There are a lot of discussions about the best ways to encourage repeat DUI offenders to avoid further offenses in North Dakota and around the United States. Some states utilize ignition interlock devices, which require drivers to blow an alcohol-free test result before allowing them to start their cars. Judges in some states have moved to have these devices installed in the cars of repeat DUI offenders.
However, a couple states, including North Dakota, are transferring some of these drivers to a new system called the 24/7 program. One state recently launched a pilot program in one of their largest cities that seeks to research the effectiveness of the 24/7 program for their repeat DUI offenders over a five-year period of time. The program includes requirements such as taking breath tests twice per day, submitting to urinalysis tests at random or using continual monitoring devices such as ankle bracelets.

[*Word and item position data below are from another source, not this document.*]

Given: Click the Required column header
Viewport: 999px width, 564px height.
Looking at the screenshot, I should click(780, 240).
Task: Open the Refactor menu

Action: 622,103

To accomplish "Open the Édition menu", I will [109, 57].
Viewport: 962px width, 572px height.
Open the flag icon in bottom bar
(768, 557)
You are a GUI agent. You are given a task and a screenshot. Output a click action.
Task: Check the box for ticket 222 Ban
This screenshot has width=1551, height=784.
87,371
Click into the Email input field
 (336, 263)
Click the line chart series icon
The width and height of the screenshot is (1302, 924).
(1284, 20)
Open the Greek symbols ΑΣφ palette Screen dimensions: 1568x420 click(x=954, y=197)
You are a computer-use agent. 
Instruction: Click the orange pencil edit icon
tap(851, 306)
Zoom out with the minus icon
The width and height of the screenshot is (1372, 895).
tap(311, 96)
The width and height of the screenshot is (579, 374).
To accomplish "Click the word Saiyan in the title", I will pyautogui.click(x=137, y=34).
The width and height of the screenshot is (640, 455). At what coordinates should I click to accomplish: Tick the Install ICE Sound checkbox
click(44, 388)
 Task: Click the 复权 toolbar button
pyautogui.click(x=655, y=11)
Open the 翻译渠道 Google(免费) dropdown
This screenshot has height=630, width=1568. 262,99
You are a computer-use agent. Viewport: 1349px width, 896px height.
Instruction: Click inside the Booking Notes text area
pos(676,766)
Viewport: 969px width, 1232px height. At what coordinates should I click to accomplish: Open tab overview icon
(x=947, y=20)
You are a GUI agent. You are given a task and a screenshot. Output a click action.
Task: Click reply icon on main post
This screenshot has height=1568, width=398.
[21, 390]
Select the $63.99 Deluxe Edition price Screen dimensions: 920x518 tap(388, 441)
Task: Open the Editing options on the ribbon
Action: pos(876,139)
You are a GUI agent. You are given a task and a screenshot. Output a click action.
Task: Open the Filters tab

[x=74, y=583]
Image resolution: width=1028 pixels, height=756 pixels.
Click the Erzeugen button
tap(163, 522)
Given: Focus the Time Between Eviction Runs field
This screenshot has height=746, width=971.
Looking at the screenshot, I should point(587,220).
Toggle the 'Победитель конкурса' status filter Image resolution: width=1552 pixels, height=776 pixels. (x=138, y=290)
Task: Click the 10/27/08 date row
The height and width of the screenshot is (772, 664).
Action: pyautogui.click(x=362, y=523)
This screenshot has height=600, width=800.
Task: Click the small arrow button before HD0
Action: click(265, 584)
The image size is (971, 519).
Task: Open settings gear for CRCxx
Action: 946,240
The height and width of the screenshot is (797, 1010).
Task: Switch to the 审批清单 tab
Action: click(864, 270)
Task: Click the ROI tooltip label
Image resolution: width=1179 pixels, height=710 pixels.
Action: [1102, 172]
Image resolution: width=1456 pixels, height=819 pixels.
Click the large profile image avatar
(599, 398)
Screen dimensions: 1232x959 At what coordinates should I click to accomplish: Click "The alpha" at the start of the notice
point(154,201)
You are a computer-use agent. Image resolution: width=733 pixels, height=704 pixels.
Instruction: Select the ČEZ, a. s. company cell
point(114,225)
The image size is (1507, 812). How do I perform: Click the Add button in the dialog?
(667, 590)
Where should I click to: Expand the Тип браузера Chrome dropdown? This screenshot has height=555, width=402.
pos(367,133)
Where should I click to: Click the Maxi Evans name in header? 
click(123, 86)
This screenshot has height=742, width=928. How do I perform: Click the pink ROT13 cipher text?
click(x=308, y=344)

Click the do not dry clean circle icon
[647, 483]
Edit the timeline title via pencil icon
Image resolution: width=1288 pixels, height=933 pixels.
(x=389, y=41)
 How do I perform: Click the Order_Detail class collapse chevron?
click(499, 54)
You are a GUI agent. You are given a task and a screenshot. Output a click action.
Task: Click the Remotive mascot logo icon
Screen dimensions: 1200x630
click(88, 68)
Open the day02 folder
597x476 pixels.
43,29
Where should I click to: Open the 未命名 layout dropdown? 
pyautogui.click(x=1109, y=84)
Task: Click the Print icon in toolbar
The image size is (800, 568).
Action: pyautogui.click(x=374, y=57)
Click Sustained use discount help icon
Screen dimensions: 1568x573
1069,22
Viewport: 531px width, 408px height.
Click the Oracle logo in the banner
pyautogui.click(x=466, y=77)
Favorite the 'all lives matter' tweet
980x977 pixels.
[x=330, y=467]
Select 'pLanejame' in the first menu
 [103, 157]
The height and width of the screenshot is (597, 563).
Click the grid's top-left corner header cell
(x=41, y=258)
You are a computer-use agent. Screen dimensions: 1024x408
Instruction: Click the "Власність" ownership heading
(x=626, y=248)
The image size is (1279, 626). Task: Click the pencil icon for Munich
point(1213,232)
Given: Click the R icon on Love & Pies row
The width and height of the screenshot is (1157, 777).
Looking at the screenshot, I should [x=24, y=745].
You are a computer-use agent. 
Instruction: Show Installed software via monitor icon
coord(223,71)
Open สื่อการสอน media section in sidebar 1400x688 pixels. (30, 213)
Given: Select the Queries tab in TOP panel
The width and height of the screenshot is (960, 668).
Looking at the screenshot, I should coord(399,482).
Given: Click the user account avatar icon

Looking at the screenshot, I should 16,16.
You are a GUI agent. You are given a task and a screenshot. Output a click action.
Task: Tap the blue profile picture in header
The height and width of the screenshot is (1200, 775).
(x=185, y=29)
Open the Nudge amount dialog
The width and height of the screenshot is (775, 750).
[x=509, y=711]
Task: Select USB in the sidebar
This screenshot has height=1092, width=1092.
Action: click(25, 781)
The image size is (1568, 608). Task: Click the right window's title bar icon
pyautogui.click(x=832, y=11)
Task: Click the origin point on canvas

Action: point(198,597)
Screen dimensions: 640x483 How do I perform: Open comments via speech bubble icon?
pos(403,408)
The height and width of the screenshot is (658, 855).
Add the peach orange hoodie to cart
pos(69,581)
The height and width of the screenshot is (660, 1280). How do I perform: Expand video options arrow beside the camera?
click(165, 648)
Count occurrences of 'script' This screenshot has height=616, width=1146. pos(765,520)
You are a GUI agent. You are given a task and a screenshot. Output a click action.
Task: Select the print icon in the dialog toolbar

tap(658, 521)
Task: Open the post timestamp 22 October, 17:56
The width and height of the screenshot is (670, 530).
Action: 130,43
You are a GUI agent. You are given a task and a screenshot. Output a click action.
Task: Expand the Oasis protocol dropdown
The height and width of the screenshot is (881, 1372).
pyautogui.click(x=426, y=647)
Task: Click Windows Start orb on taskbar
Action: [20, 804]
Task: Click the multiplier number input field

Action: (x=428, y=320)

The 24/7 program is believed to have a more direct impact on repeat offenders than the ignition interlock device because consequences are immediate if they fail a breath or urinalysis test. According to one article, the state launching the pilot program would place participants of the program in jail for 12 hours if they fail a breath test for the first time. If participants fail the breath test a second time, they would go to jail for 24 hours. A third failed test would lead to an appearance before a judge and possibly incarceration.
South Dakota has been a pioneer in these efforts and a similar study there found that its 24/7 program decreased repeat DUI transgressions by around 12 percent over a five-year period.
The intention of this program is not to incriminate offenders. Rather the program hopes to help assist DUI offenders in overcoming previous mistakes and make the roads safer for themselves and others. Usually, these programs are supplemented with other helpful resources such as rehabilitation programs and counseling.
While drunk driving or driving under the influence of drugs can have serious consequences, every person has made mistakes. This program could help North Dakota drivers overcome the dangers of driving under the influence by assisting rather than blaming participants of the program.